Zähneknirschen
Viele Menschen tragen im Alltag Stress und innere Anspannung mit sich, die sich nachts unbewusst auf die Muskulatur des Kauapparates übertragen. Dies kann zu Zähneknirschen führen, medizinisch als Bruxismus bezeichnet. Betroffene wachen morgens häufig mit Schmerzen in Zähnen und Kiefer auf. Auch falsch sitzende Füllungen, Inlays oder Prothesen können nächtliches Knirschen begünstigen.

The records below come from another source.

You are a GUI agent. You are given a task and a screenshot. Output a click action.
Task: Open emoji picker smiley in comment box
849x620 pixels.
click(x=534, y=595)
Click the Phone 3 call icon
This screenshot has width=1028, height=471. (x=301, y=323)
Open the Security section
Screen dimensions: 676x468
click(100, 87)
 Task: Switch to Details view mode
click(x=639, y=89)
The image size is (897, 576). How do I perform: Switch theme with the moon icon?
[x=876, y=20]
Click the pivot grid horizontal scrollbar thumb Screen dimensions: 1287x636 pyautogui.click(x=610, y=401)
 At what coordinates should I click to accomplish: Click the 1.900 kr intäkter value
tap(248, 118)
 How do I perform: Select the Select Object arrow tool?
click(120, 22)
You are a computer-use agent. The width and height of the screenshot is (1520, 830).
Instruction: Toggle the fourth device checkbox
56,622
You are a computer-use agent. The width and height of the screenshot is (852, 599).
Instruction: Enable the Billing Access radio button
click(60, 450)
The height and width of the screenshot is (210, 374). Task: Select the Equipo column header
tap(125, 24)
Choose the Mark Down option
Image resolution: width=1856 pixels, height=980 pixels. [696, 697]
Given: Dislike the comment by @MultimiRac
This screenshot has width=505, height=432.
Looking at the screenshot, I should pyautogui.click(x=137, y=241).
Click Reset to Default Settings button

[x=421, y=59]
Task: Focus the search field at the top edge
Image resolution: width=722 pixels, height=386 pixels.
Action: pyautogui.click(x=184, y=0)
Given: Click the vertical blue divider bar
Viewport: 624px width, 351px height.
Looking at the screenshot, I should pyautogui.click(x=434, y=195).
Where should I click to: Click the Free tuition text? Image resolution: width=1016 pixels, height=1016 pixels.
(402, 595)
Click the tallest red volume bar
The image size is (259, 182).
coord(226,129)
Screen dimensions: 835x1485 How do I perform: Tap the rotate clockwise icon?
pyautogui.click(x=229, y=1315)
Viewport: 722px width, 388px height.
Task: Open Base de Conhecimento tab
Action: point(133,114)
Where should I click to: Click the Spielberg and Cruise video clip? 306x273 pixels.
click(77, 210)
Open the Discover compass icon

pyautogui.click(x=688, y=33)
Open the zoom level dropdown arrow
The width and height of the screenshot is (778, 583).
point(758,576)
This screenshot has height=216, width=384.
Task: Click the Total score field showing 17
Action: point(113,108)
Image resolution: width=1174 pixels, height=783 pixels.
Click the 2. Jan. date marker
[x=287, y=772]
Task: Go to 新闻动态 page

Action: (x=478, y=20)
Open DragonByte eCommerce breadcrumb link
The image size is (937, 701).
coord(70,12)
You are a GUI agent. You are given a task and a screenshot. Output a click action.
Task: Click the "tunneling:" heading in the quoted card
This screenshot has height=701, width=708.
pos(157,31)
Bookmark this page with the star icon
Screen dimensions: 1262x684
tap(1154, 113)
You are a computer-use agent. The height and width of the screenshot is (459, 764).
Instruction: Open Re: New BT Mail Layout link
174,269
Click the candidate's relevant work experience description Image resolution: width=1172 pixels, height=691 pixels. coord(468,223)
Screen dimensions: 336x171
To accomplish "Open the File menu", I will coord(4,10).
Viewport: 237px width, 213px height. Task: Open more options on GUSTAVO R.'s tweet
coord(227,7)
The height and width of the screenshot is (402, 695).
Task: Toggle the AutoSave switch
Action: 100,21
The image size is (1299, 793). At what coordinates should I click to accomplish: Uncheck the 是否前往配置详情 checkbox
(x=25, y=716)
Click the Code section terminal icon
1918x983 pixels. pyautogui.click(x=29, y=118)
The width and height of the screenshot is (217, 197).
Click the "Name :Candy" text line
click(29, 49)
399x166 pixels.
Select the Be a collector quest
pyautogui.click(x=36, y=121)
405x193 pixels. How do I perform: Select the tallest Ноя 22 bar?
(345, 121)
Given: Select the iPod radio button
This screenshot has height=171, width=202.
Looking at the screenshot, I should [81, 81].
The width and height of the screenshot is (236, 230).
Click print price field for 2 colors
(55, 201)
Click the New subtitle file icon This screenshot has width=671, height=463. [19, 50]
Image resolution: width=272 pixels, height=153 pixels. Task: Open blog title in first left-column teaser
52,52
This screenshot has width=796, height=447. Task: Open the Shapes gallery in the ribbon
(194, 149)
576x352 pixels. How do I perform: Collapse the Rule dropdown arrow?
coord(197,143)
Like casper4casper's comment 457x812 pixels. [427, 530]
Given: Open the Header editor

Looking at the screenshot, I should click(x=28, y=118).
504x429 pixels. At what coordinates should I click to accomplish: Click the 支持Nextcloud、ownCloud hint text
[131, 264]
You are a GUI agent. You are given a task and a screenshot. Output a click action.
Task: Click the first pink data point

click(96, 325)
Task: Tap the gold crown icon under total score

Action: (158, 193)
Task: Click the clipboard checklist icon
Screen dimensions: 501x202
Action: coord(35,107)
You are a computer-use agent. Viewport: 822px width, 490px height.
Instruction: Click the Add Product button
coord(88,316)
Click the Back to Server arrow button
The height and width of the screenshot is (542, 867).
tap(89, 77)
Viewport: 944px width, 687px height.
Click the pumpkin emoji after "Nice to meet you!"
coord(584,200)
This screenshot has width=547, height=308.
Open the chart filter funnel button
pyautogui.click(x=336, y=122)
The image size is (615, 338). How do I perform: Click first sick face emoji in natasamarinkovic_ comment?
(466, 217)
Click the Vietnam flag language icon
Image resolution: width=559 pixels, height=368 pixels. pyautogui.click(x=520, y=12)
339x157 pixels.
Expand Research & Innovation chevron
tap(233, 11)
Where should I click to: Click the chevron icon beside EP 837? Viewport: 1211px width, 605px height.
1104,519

Ursachen von Zähneknirschen
Zähneknirschen kann unterschiedliche Ursachen haben:
– Psychische Faktoren: Stress, Ärger oder Anspannung übertragen sich auf die Kiefermuskulatur
– Zahnmedizinische Faktoren: Füllungen, Inlays oder Prothesen, die die Zahnstellung verändern
– Kombinationen: Sowohl körperliche als auch psychische Auslöser wirken oft zusammen
Folgen bei längerem Auftreten
Chronisches Zähneknirschen kann zu:
– abgeschliffenen Zähnen und verlorener Kauflächenkontur
– Überlastung der Kiefergelenke und Kieferknochen
– Verspannungen der Gesichtsmuskeln, Nacken- und Kopfschmerzen
– in Extremfällen sogar zu Kieferblockaden führen
Die Folgen sind schleichend, werden aber mit der Zeit deutlich spürbar.
Behandlungsmöglichkeiten
Je nach Ursache stehen verschiedene Maßnahmen zur Verfügung:
– Zahntechnische Lösungen: Knirscherschienen, Anpassung von Füllungen, Inlays oder Prothesen
– Psychische Ansätze: Stressbewältigung, Entspannungsmethoden, Beratung bei Fachärzten oder Therapeuten
– Kombinationen: Oft ist eine Mischung aus zahnmedizinischer Versorgung und Stressreduktion besonders wirksam
Prävention & Alltagstipps
– Ärger und Stress nicht mit ins Bett nehmen
– Entspannungstechniken vor dem Schlafengehen nutzen
– Regelmäßige Kontrollen beim Zahnarzt zur Überprüfung der Zahn- und Kiefergesundheit
Frühzeitige Maßnahmen schützen Zähne, Kiefer und Muskeln langfristig vor Schäden.